• **THE PROBLEM**
Could you print exactly the lines of the listing below, starting at the line that has "You are a GUI" and ending at the line that has "Screen dimensions: 607x490", and only those lines?

• **DATA EXTRACTS**

....

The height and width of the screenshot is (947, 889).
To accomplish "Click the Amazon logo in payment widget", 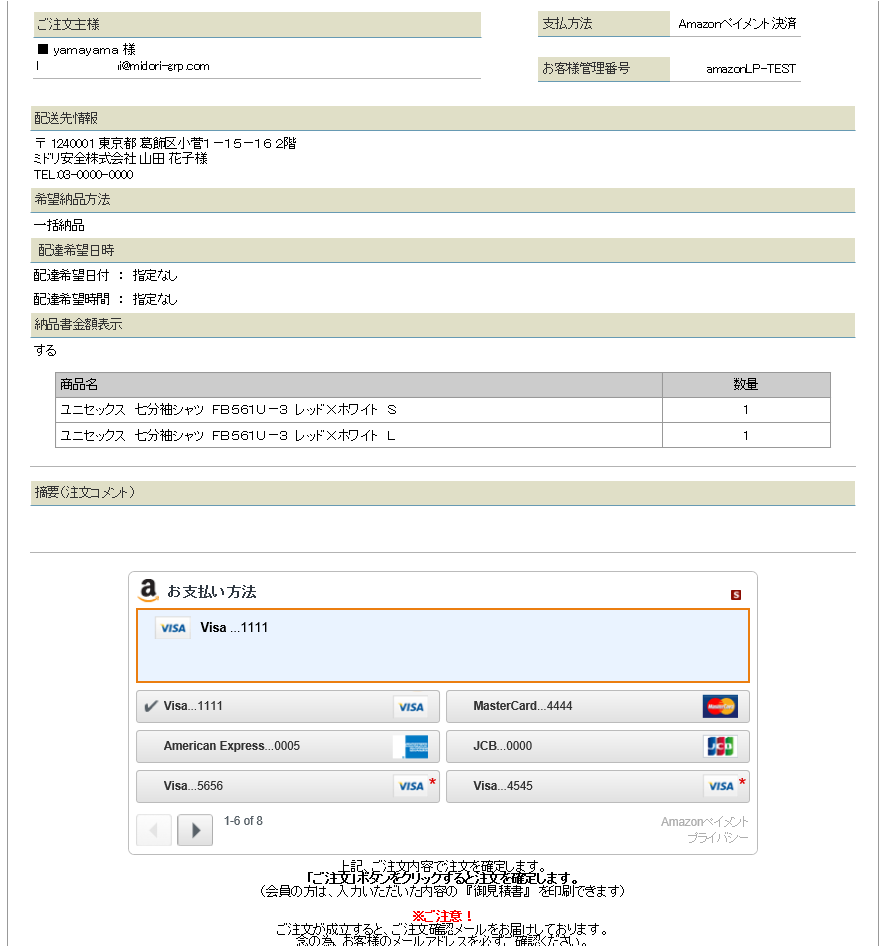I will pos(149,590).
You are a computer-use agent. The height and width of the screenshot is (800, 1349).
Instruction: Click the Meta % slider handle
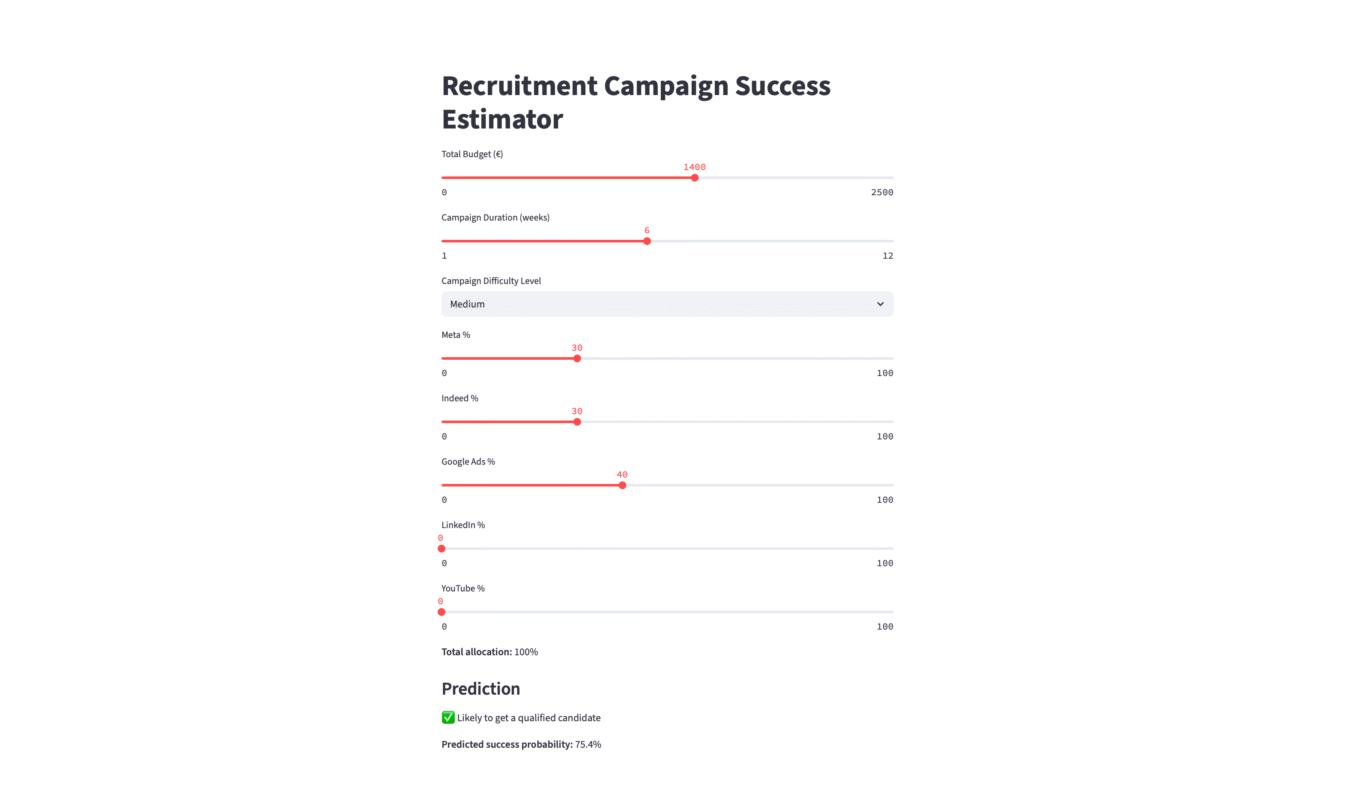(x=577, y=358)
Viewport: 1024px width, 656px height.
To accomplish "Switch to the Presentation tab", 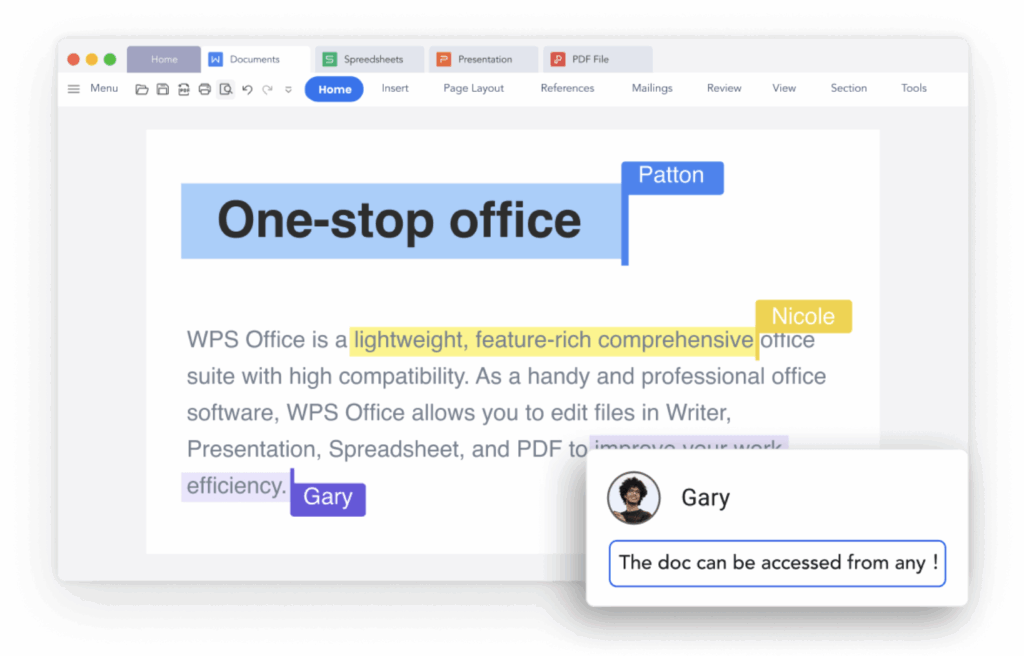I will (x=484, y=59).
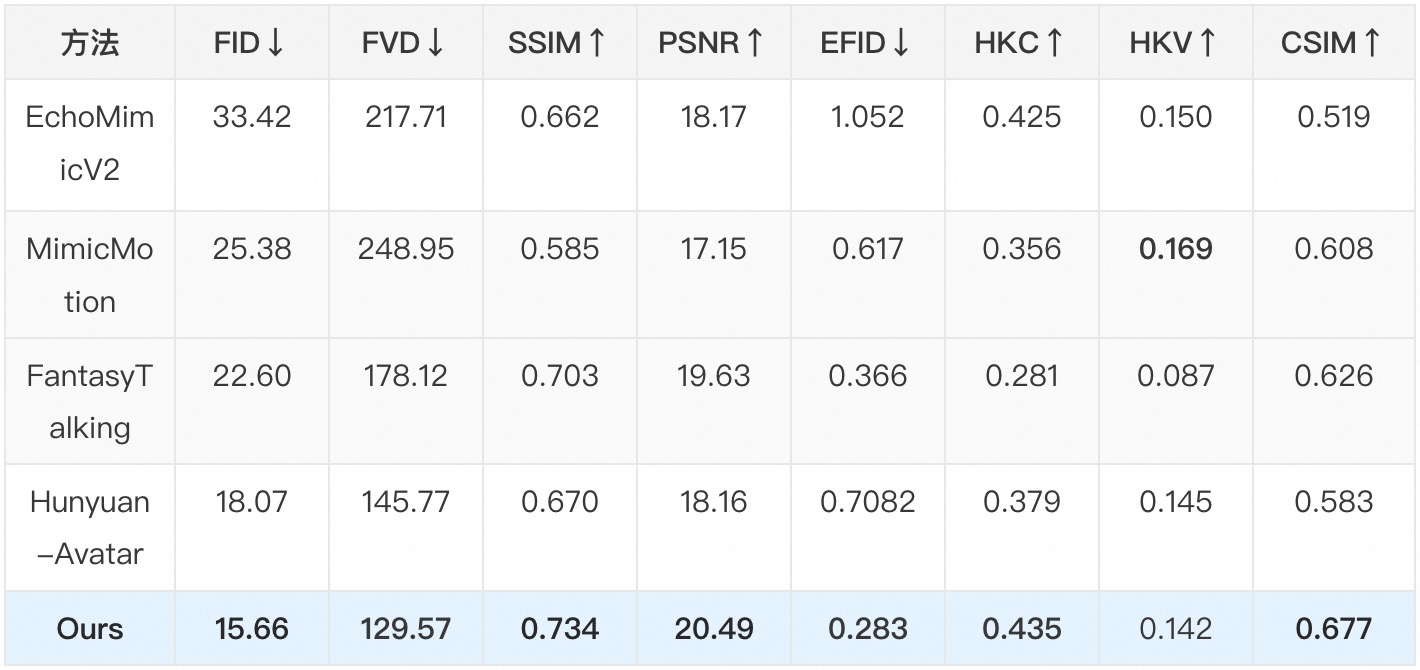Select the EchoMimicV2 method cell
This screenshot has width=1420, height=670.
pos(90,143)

....

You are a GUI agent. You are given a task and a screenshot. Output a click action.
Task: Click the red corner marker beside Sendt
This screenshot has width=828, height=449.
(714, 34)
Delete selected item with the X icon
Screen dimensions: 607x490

....

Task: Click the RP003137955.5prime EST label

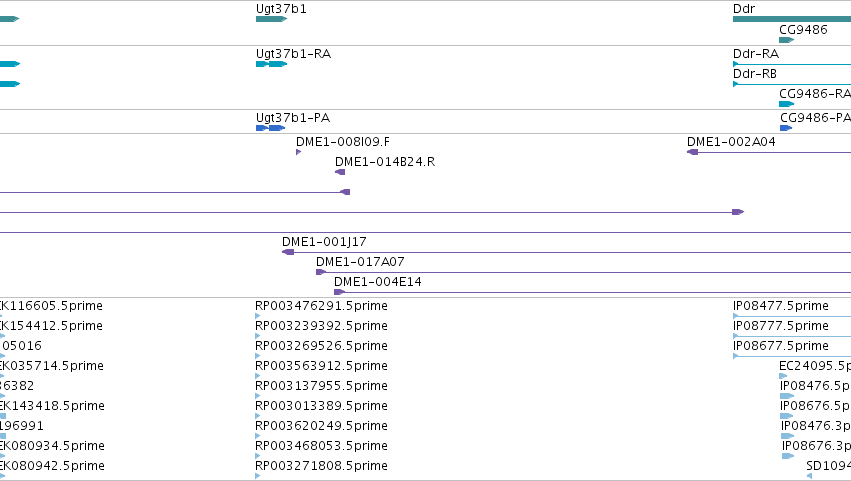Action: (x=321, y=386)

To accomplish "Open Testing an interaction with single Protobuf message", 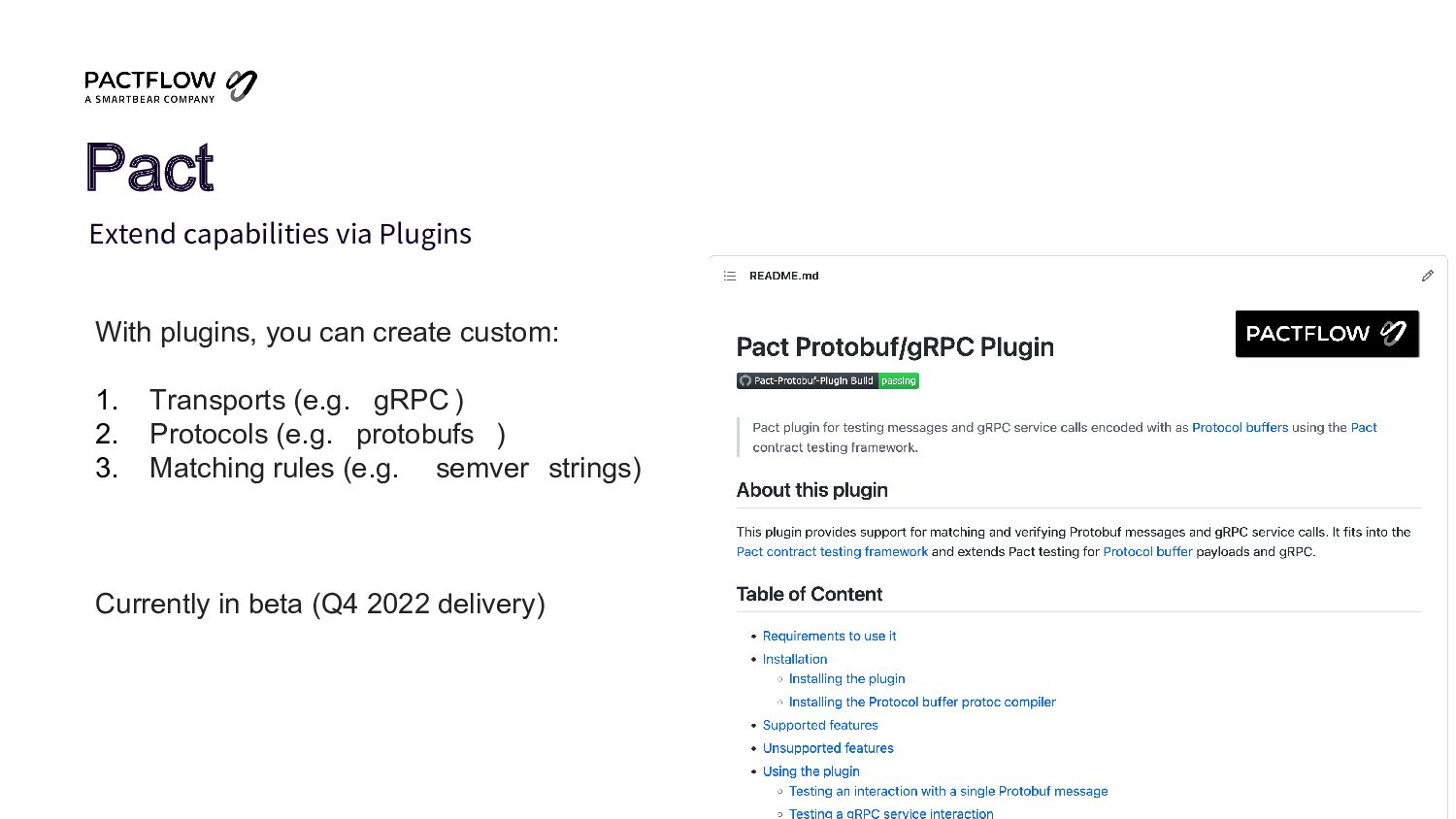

....

• **EXERCISE RESPONSE**
You are a GUI agent. You are given a task and a screenshot. Output a click action.
Task: Click the red corner marker beside Sendt
This screenshot has width=828, height=449.
(714, 34)
Delete selected item with the X icon
Screen dimensions: 607x490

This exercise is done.